**WORK INSTRUCTIONS**
a - List every post number shown in the physics forum thread, in the order they appear.
b - Retype the part of the physics forum thread that begins at the words "In future, please" and ends after "an English one!".
c - Write what comes next in the physics forum thread, starting after its final post.

┌─ QUOTED PASSAGE

In future, please retain and make use of the template headers that are provided when posting to the homework forum.
 
  • #3
I interpreted it that way at first as well, I feel like "down a track" can mean its both going down a slope and a flat surface. If it was a flat surface would that mean the kinetic force of friction would increase and thus make it go slower?
 
  • #4
You are not told there is friction.
 
  • #5
Hmm, well if there is no friction then I guess that means the velocity would stay the same. Thanks for your help! I guess my problem was more with the English rather than the physics, good thing I'm doing a physics degree rather than an English one!
 
  • #6
Maka42 said:
if there is no friction then I guess that means the velocity would stay the same.
You don't get marked for guesses! You need to justify you answer soundly based on physics principles.
 
  • #7
That's very true, well I suppose since there is no friction in the horizontal direction, the increase in weight would simply be balanced by the reaction force and so there would still be no net force meaning velocity would be unchanged.
 
  • #8
As it happens, it doesn't matter which way you interpret it, as horizontal without friction or down a slope with friction exactly matching the downslope component of gravity. The increased mass would increase both forces in proportion, so no gain in speed from that.
 
  • #9
Oh, It never occurred to me that it both the forces would change proportionally. Thanks for your reply, I definitely won't be making these mistakes again!

└─
┌─ RAW DATA

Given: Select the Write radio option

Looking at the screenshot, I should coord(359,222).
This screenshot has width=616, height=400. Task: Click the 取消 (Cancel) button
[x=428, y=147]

└─

**RESULTS OF THE EXERCISE**
a - #3, #4, #5, #6, #7, #8, #9

b -
In future, please retain and make use of the template headers that are provided when posting to the homework forum.
 
  • #3
I interpreted it that way at first as well, I feel like "down a track" can mean its both going down a slope and a flat surface. If it was a flat surface would that mean the kinetic force of friction would increase and thus make it go slower?
 
  • #4
You are not told there is friction.
 
  • #5
Hmm, well if there is no friction then I guess that means the velocity would stay the same. Thanks for your help! I guess my problem was more with the English rather than the physics, good thing I'm doing a physics degree rather than an English one!

c -
  • #10
<Mentor's note: Thread title changed to be more descriptive of problem>
 
  • #11
Maka42 said:
That's very true, well I suppose since there is no friction in the horizontal direction, the increase in weight would simply be balanced by the reaction force and so there would still be no net force meaning velocity would be unchanged.
So you're saying the load would speed up so it exactly matches the horizontal speed of the trolley before it became loaded?
 
  • #12
Well I thought that the speed would remain constant throughout because there is no net force horizontally and due to Newton's first law the speed would remain unchanged. I feel as though I'm missing something important though.
 
  • #13
If the cargo is going to acquire the speed of the unloaded trolley, you'll need to explain where the energy to do this will come from.

Newton's Law is written as applying to "a body", whereas in the situation here we have two bodies that combine into one.
 
  • #14
Maka42 said:
Well I thought that the speed would remain constant throughout because there is no net force horizontally and due to Newton's first law the speed would remain unchanged. I feel as though I'm missing something important though.
I encourage students to develop a feel for mechanics problems by thinking themselves into it. While running, you grab a heavy package off a table next to you. Does it affect your speed? What force do you feel?
If that doesn't do it for you, what conservation laws can you quote that might be relevant?
 
  • #15

Note: I have reset the "solved" tag in this thread's subject line, because I see no indication that the problem has been solved.
 
  • #16
Hmm, well now that I think about it, the total momentum before and after are different, as the load is moving vertically and the cart is moving horizontally. Which means an external force is acting.
 
  • #17
Maka42 said:
Hmm, well now that I think about it, the total momentum before and after are different, as the load is moving vertically and the cart is moving horizontally. Which means an external force is acting.
Consider those two directions separately.
In each direction, how do you know that total momentum (of the cart+load system) has changed; what external force might account for it?
 
  • #18
Hmm, all I can think of is the normal force adjusting due to the momentum of the weight. But then I'm not really sure how that would change the velocity if there's no friction.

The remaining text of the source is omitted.